**Reading passage**:
=======

Then at time t19, the MOS transistor 9 is in an OFF state, and the MOS transistor 11 is turned to an ON state for a predetermined time period. As a result, the voltage VM at point M is brought to the reference level VB.
From time t20 to time t21, the MOS transistors 9 and 11 remain in an OFF state, and the MOS transistors 17(1), 17(2) and 17(3) are in an ON state. At this time, the capacitors 19(1), 19(2), 19(3), and C0 become connected in parallel. As a result, the voltage VM at point M is brought to voltage VM6, which is an average of levels V19(1)3, V19(2)3, V19(3)3, and VB.
The source follower constituted by the MOS transistors 13 and 14 outputs the voltage V16, which is the voltage VM at point M multiplied by the gain. The voltage V16 is sampled by the noise cancelling circuit 93 at time t16 and time t21. The noise cancelling circuit 93 obtains a pixel signal by calculating a difference between level V161 at time t16 and level V162 at time t21.
FIG. 4 shows a relationship between exposure time and accumulated charge in the image pixel 90 of embodiment 1.
An upper limit d of the accumulated charge in the image pixel 90 is determined by the capacitance of the floating diffusion F or the photodiode 1. The slope of line a indicates an upper limit of light intensity at which the charge does not reach saturation during exposure period T1. Similarly, the slopes of lines b and c indicate the upper limits of light intensity at which the charge does not reach saturation during exposure periods T2 and T3 respectively. As can be seen in FIG. 4, the shorter the exposure period, the less readily the charge reaches saturation even when the light intensity is strong.
FIG. 5 shows a relationship between light intensity and signal level (before composition) in the image pixel 90 of embodiment 1.
An upper limit h of the signal level in the image pixel 90 is determined in correspondence with the upper limit d of the accumulated charge. Line e indicates signal level with respect to light intensity in the case of exposure period T1. Similarly, lines f and g indicate signal level with respect to light intensity in the cases of exposure periods T2 and T3 respectively. As can be seen in FIG. 5, the shorter the exposure period, the less readily the signal level reaches saturation even when the light intensity is strong.
FIG. 6 shows a relationship between light intensity and signal level (after composition) in the image pixel 90 of embodiment 1.

=======

**Task directions**:
Answer from the pixel readout passage:
(a) How does the noise cancelling circuit 93 obtain a pixel signal?
(b) What determines the upper limit d of the accumulated charge in the image pixel 90?
(c) In FIG. 5, which line gives signal level with respect to light intensity for exposure period T3?
Draw only on the pixel readout passage.

**Data lines**:
=======

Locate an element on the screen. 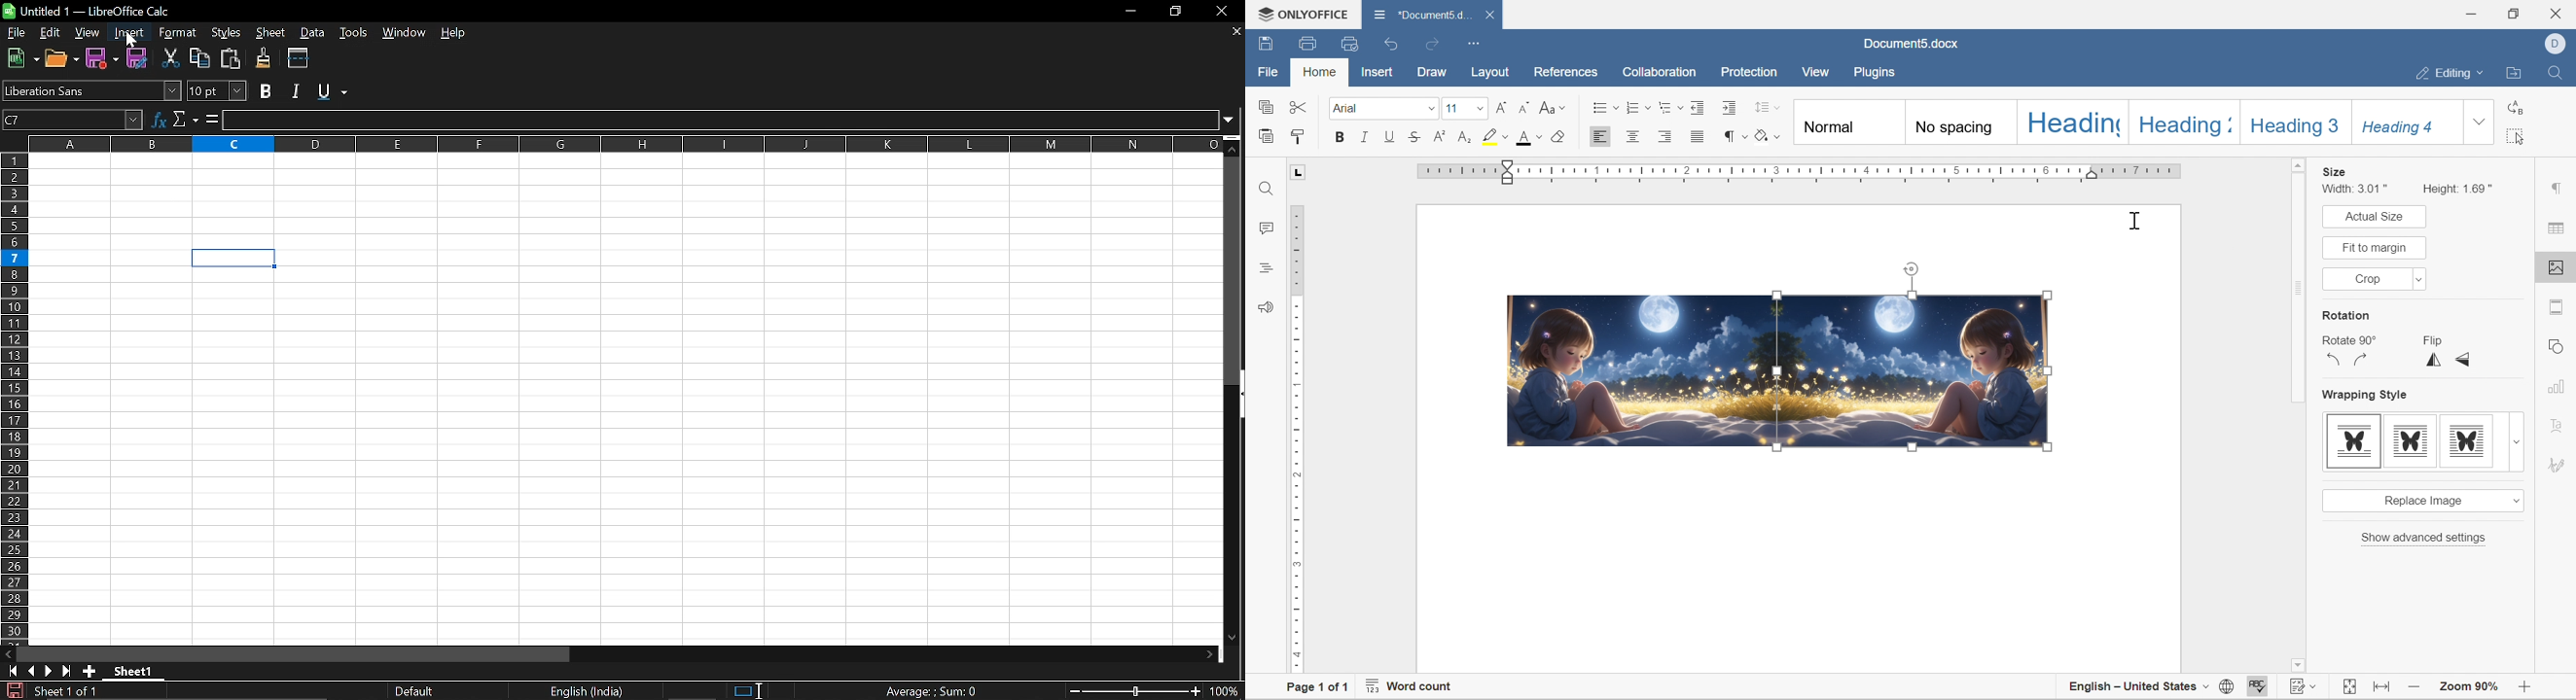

=======

**Solved problem**:
(a) It calculates the difference between level V161 at time t16 and level V162 at time t21.
(b) The capacitance of the floating diffusion F or the photodiode 1.
(c) Line g.